[Input]
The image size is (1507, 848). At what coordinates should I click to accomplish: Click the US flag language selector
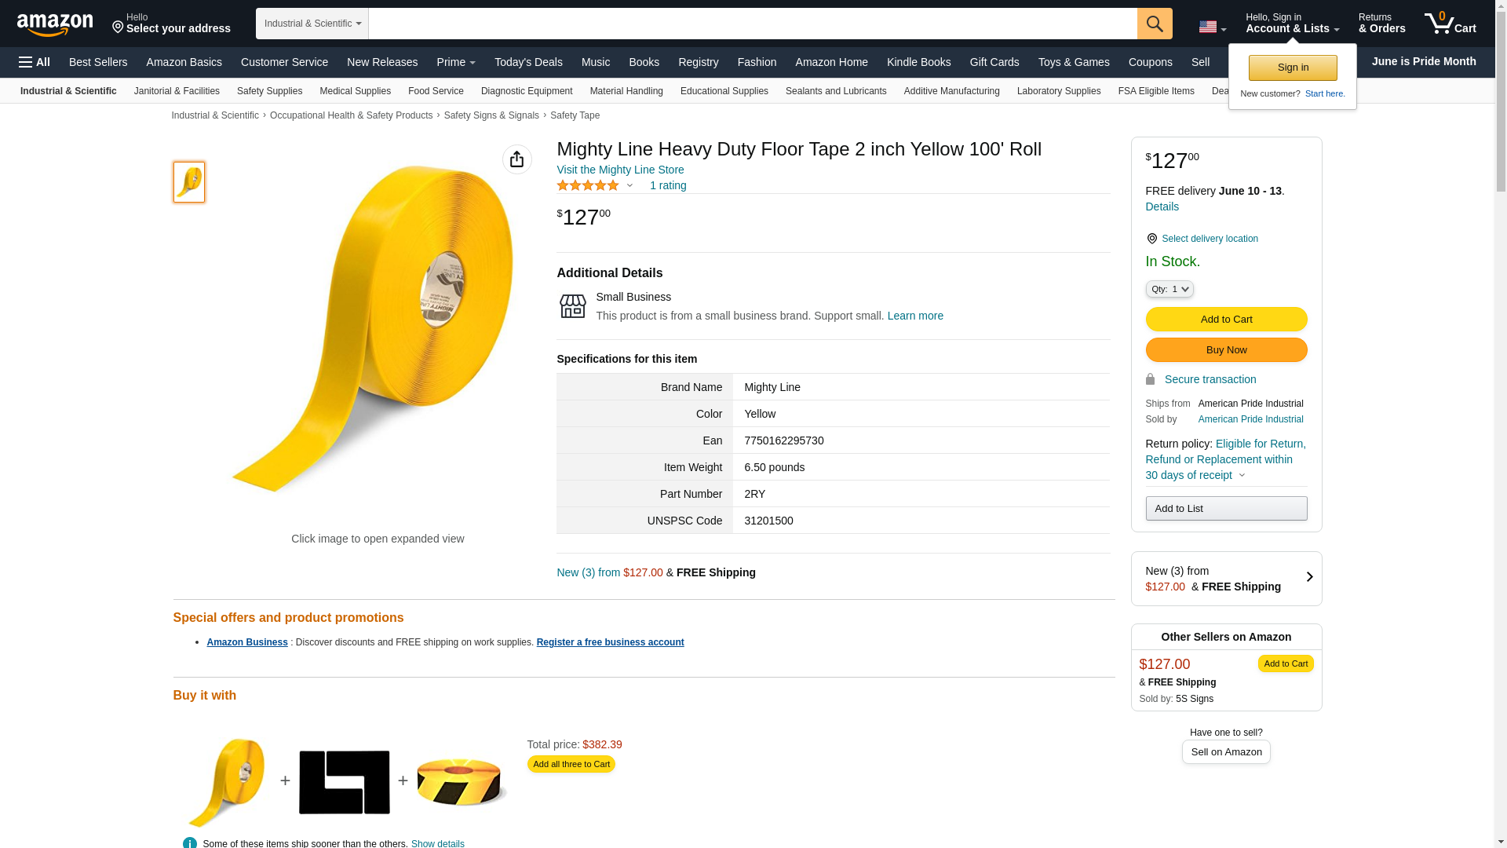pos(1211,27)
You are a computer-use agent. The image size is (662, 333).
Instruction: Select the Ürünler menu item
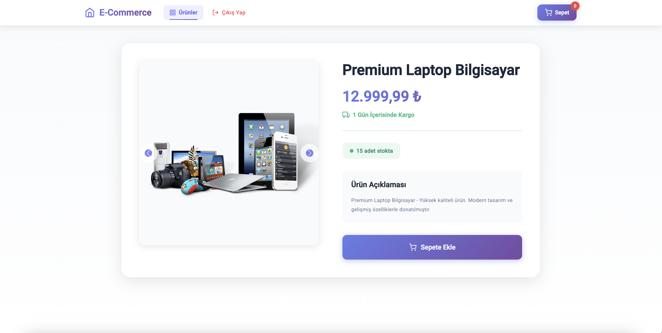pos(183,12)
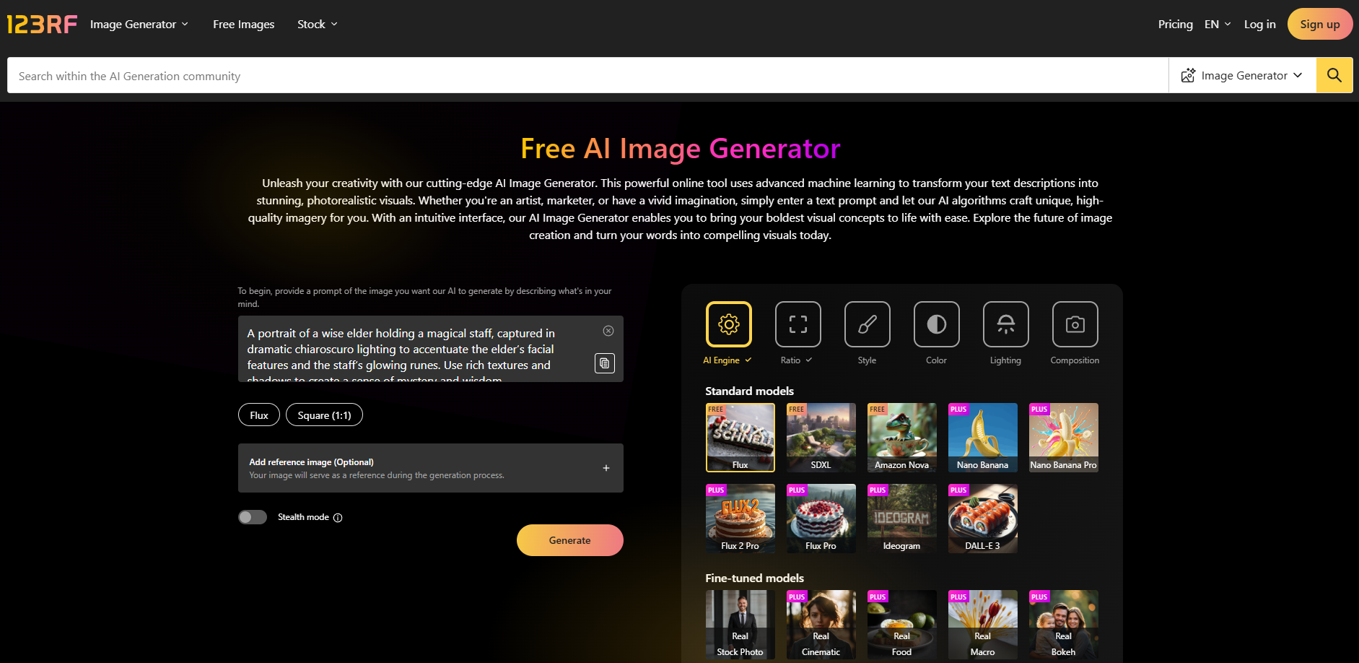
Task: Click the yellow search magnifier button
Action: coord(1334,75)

[Your task] Rewrite the data above, replacing "The image size is" with "The screenshot resolution is" and changing nothing else. Omit the pictures from your answer.

[Answer to the problem]
The screenshot resolution is (1507, 848). At what coordinates should I click to accomplish: Click the US flag language selector
pos(1211,27)
You are a computer-use agent. The screenshot resolution is (662, 333).
Instruction: Select the Ürünler menu item
pos(183,12)
Task: Click the yellow search magnifier button
Action: coord(1334,75)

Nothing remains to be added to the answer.